The need for infrastructure—which also has the potential to generate a lot of growth and jobs—is one of the few things Republicans and Democrats actually agree on, making it a decent bet that Congress, whether during this Administration or the next, will ultimately pass a major infrastructure-spending bill. (Until then, though, expect to dig a bit deeper into your pocket at the tollbooth. Of all the major infrastructure categories, highways require the greatest expenditures, and the states can’t wait for Washington to act.)
Most stocks benefiting from greater infrastructure spending are major multinationals.
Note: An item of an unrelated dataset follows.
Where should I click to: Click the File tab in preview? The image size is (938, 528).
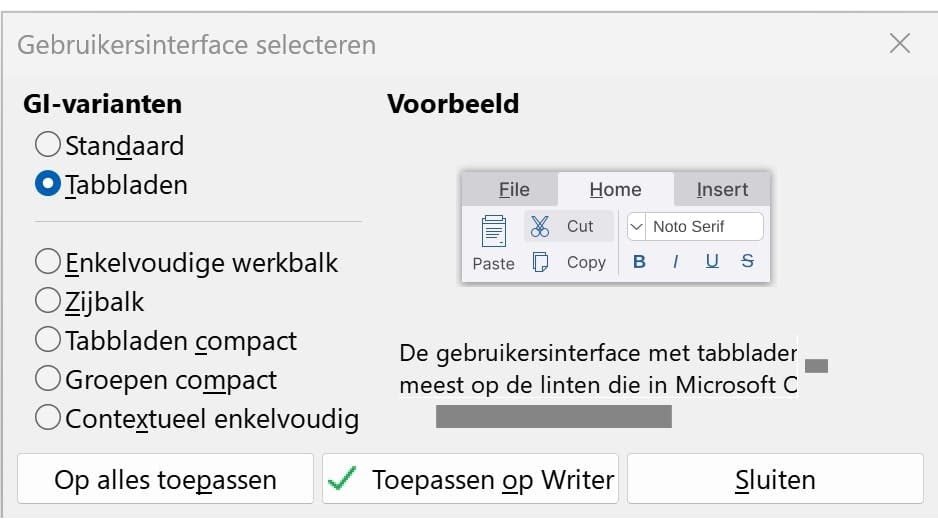point(514,190)
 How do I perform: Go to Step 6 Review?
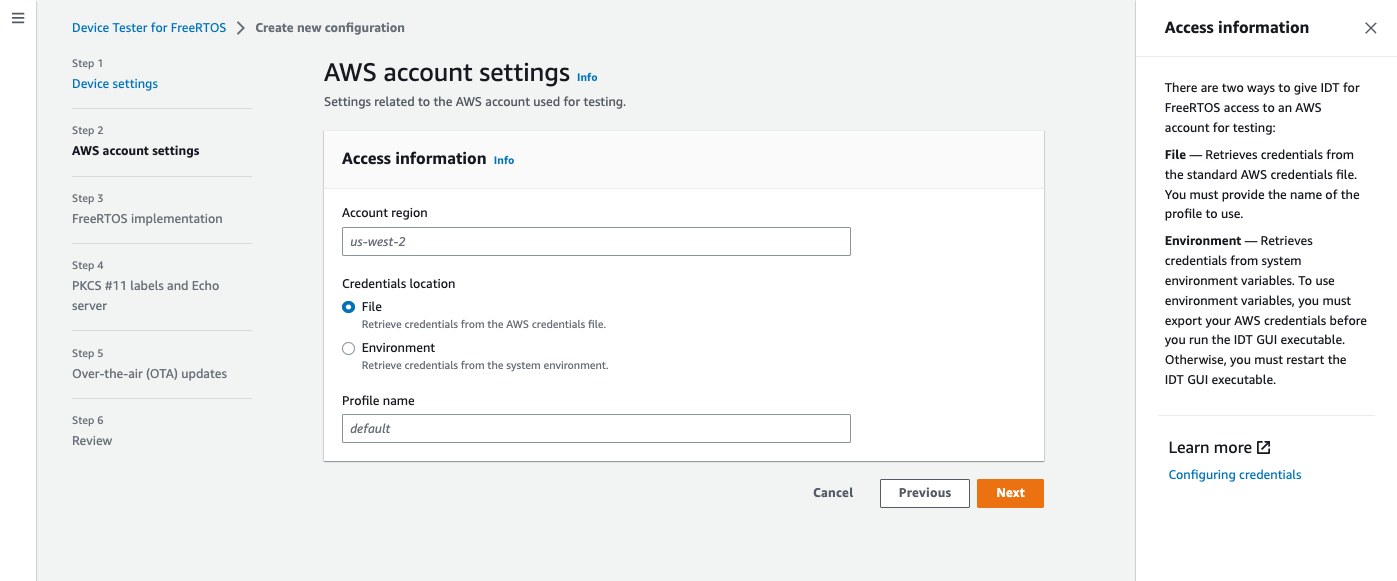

Trinity Industries (TRN) is an exception. Its products and services are dedicated to the U.S., while it still has one of the most diversified infrastructure product lines of any company, big or small. Trinity’s major business is the manufacture and leasing of railcars. But it also is a leading provider of construction materials such as cement, concrete, and sand; a manufacturer of barges; a provider of highway products; and a leading North American producer of wind towers. In other words, this is a company strongly leveraged to gains in U.S. infrastructure spending of almost any kind.
The downside for growth investors is that Trinity tends to be cyclical—sometimes highly cyclical. But its compelling value credentials, which include a projected free-cash-flow yield of nearly 10%, a single-digit current P/E, and relatively low price to book, make it a terrific bet on increased infrastructure spending in this country. In the next 12 months or so the stock could easily test or exceed its previous highs of 50. And beyond 2016-17, if America really gets serious about what it needs to do, Trinity could emerge as a major market leader.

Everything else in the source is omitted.